If the Maple Leafs make the playoffs, they’ll also make history
The Toronto Maple Leafs’ improbable post-season push is not only an unlikely bid to make the playoffs for the first time since 2004, but also a chance for the club to break the long-standing record for the biggest single season comeback in NHL history. The New York Islanders set the mark nearly two decades ago, overcoming a 12-point deficit in the standings to qualify for the playoffs.
Like the Leafs today, they turned their season around in January, barely squeezing into post-season play with a momentous drive down the stretch. But though the opportunity to charge into both a first-round playoff series and the NHL record books provides the Leafs with another level of inspiration, it also illustrates just how difficult the task that lies ahead actually is.

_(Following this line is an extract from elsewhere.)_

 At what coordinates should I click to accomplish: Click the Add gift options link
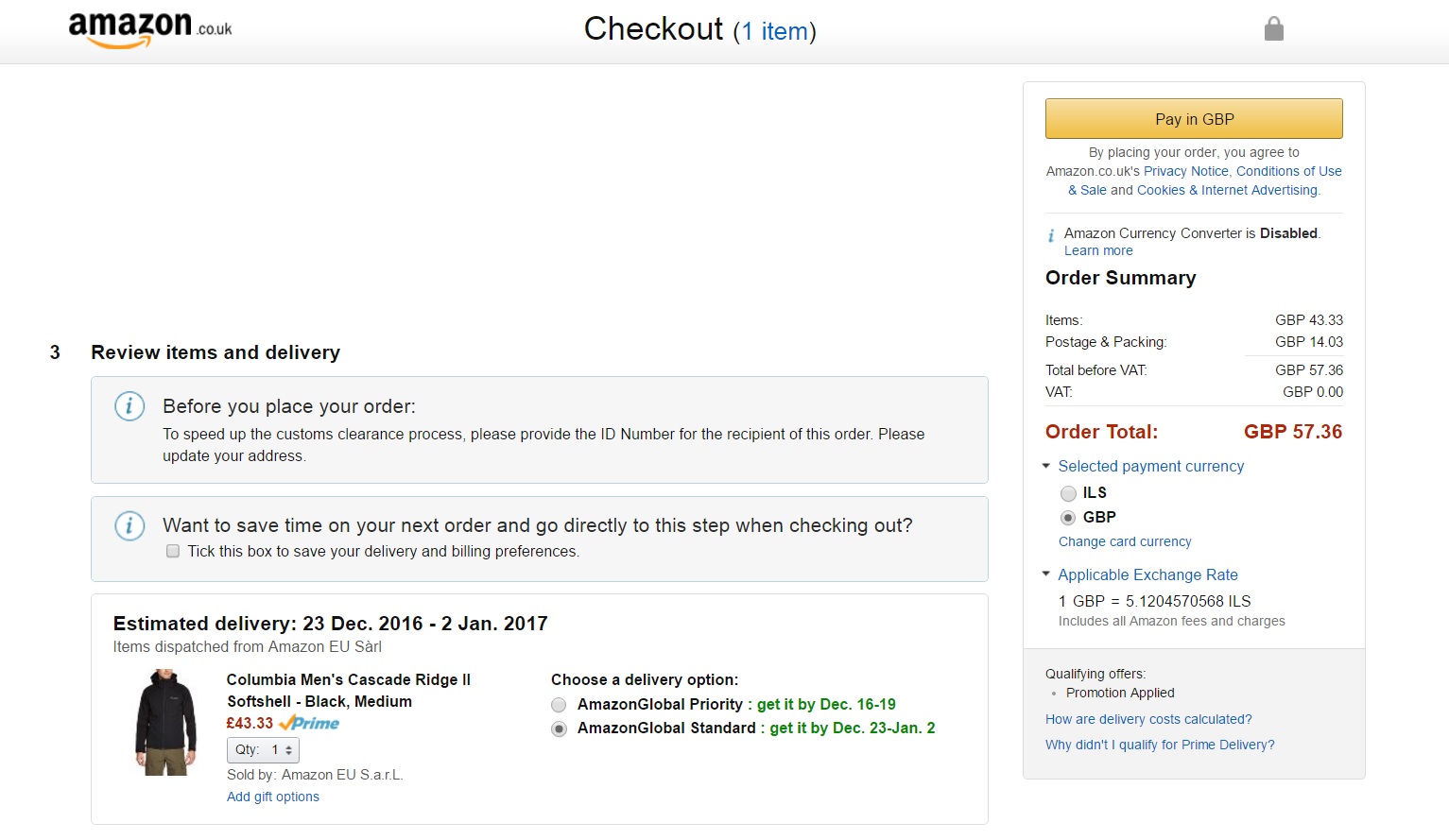tap(272, 797)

The Islanders’ record has been untouchable since the new playoff format was introduced that same year, because, well, it’s really, really hard to make up ground in today’s game. New York recouped 12 points with their inspired run, and Toronto would have to make up two more points than that if it wants a shot at Lord Stanley’s Cup this spring. Considering the amount of aspiring Cinderellas that never found their princes in the intervening years—including the 2006–7 Maple Leafs, who climbed back from a nine-point deficit only to fall one short of post-season glory—the odds for this year’s club are darn near impossible. History, in other words, simply is not on their side.